According to the state’s Department of Natural Resources there are 5 primary types of flooding that affect South Carolina:
- Flash Floods - Primarily located in the mountainous northwest, they can also happen in cities where there isn’t a lot of natural ground to absorb excess water.
- River Floods - Both the Piedmont Plateau and the Coastal Plain can experience significant river and stream flooding.

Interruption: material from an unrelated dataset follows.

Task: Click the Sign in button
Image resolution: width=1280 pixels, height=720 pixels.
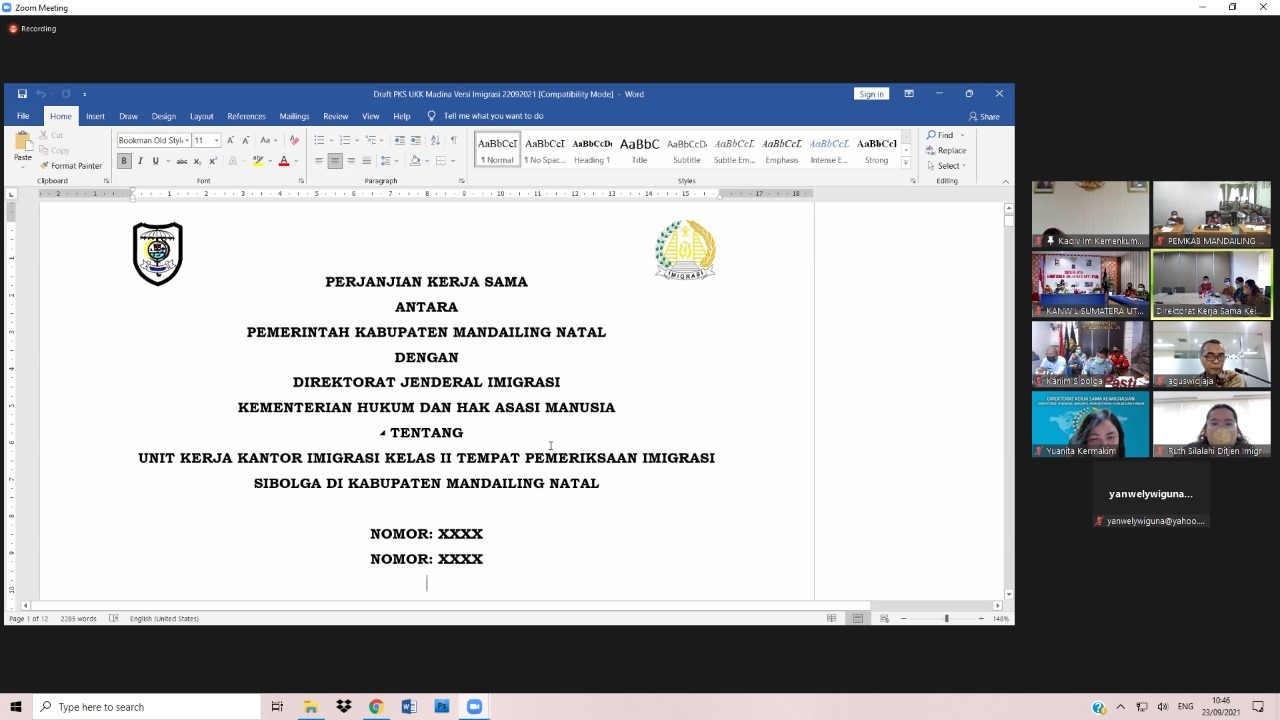Action: 871,94
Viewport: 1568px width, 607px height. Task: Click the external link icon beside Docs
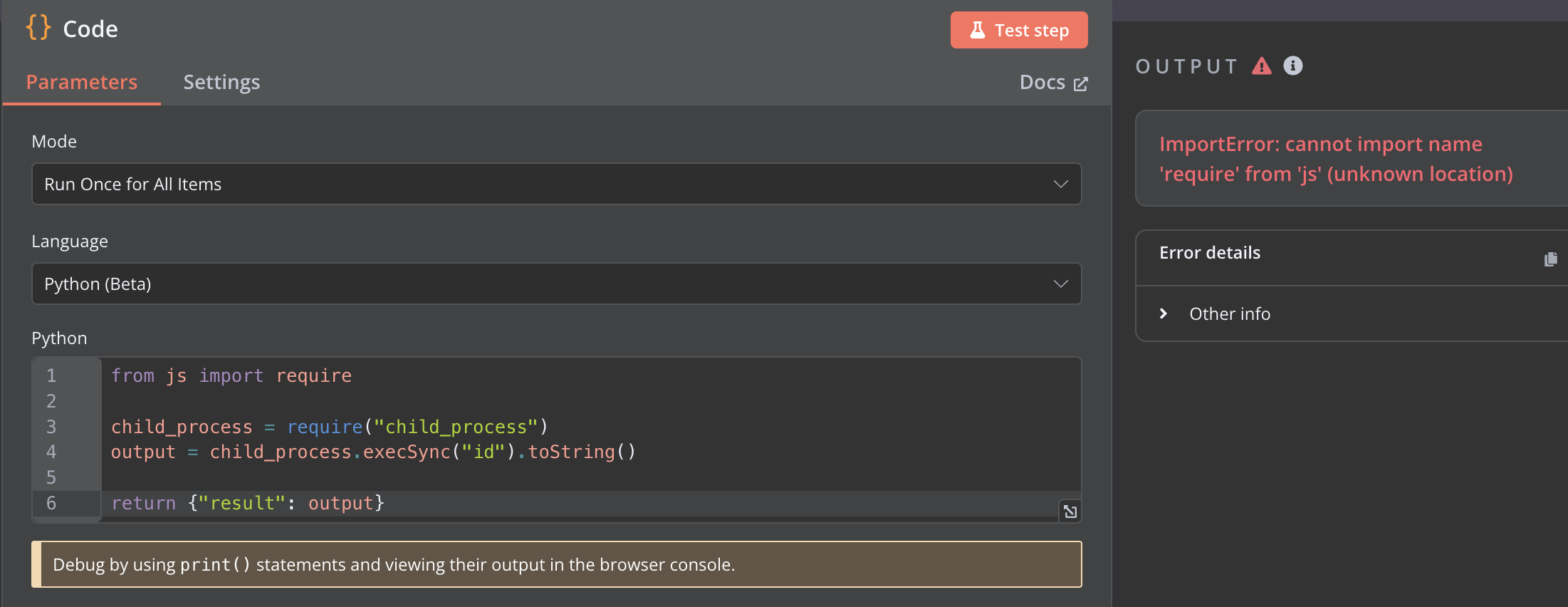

- Coastal Storms and Hurricanes - Because part of South Carolina’s coast borders the Atlantic, the shoreline is susceptible to the devastating effects of tropical storms and hurricanes, including significant flooding, high storm surges, and beach erosion. Storm remnants can also travel well inland, causing flooding in other areas of the states. Because much of the state’s development, and consequently the number of residents, is located in the floodplains, coastal storms and hurricanes are the number one cause of flooding in the state.
- Local Drainage - Anywhere in the state can experience localized flooding due to improperly maintained or clogged drainage systems.
- Dam Failure - There are literally thousands of dams in South Carolina and flooding can happen at any one of them if they are overtopped or breached by excessive water.